NHKはワーキングプアから受信料を徴収するか?
NHKスペシャル|ワーキングプア ~努力が報われる社会ですか~が大反響を呼んでいる一方で、「ワーキングプアになったのは本人の責任、なんでこんなものを放送するのだ」といった類の批判の声もあるらしい(via 喜八ログ: ワーキングプアⅡ 努力すれば抜け出せますか、お玉おばさんでもわかる政治のお話:ワーキングプア・いくら働いても報われない(その3))。
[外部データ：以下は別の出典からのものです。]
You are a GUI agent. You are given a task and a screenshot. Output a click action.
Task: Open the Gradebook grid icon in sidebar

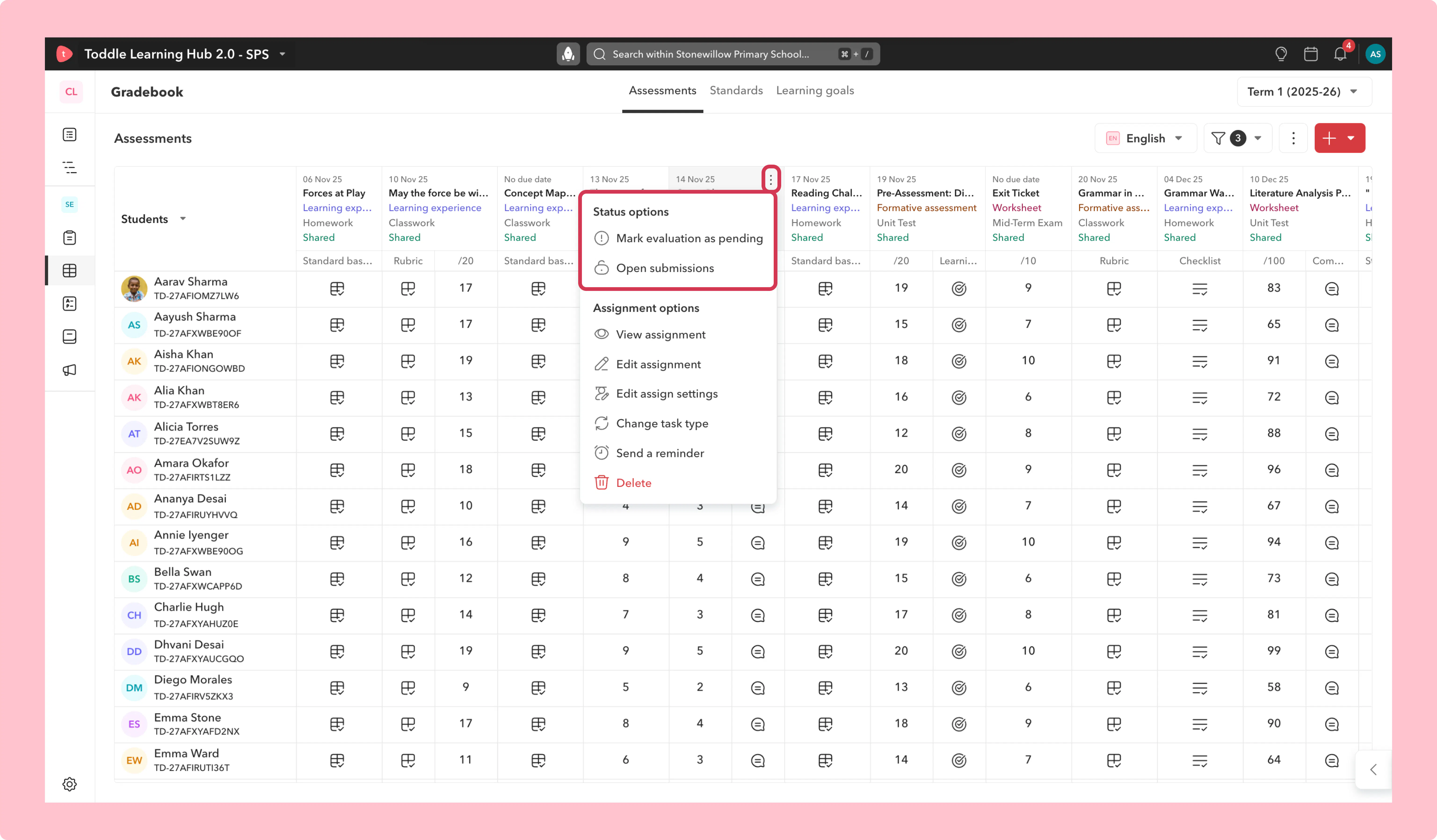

このような放送をすることすら許容できない人々は心がプアであるとして措置的入院等が必要な気がするが、ともかく、おそらく、NHKがこのような問題をとりあげる動機となっているのは、受信料の徴収員の、「世の中、確実に貧困が広まっている」という実感なのであろう。
この問題については、いろいろと言いたいことがあるが、今回は、タイトルの趣旨にのみ限ってみてみる。
ということで、ワーキングプアが受信料の免除を受ける可能性の有無はというと、NHKのサイト受信料の免除について教えて!によれば、 受信料が全額免除となるのは、
・生活保護などの公的扶助を受けている場合
・身体障害者がいらっしゃるご家庭で、収入が一定基準以下の場合
・特別養護老人ホームなどの社会福祉事業施設に入居されている場合
・重度の知的障害者がいらっしゃるご家庭で、市町村民税非課税の場合
・災害被災者
受信料が半額免除となる場合は、
・視覚・聴覚障害をお持ちの方が世帯主である場合
・重度のし体不自由(1級・2級のみ)の方が、世帯主である場合
・重度の戦傷病者の方が世帯主である場合
ということで、放送で紹介された方々は、一部の例を除いて、よほどのことがなければ免除事由に該当しなさそうである。そうすると、NHKは放送法の趣旨からして、(受像器があれば)彼らから受信料を徴収しなければならない。しかし、このような方々からも一律に徴収するのは、この番組の主張の趣旨と相容れるのであろうか。
NHKは自らの存立の基盤をかけてワーキングプアの解決に資するような番組を提供し続けるべきであろう、ということだけは言っておきたい。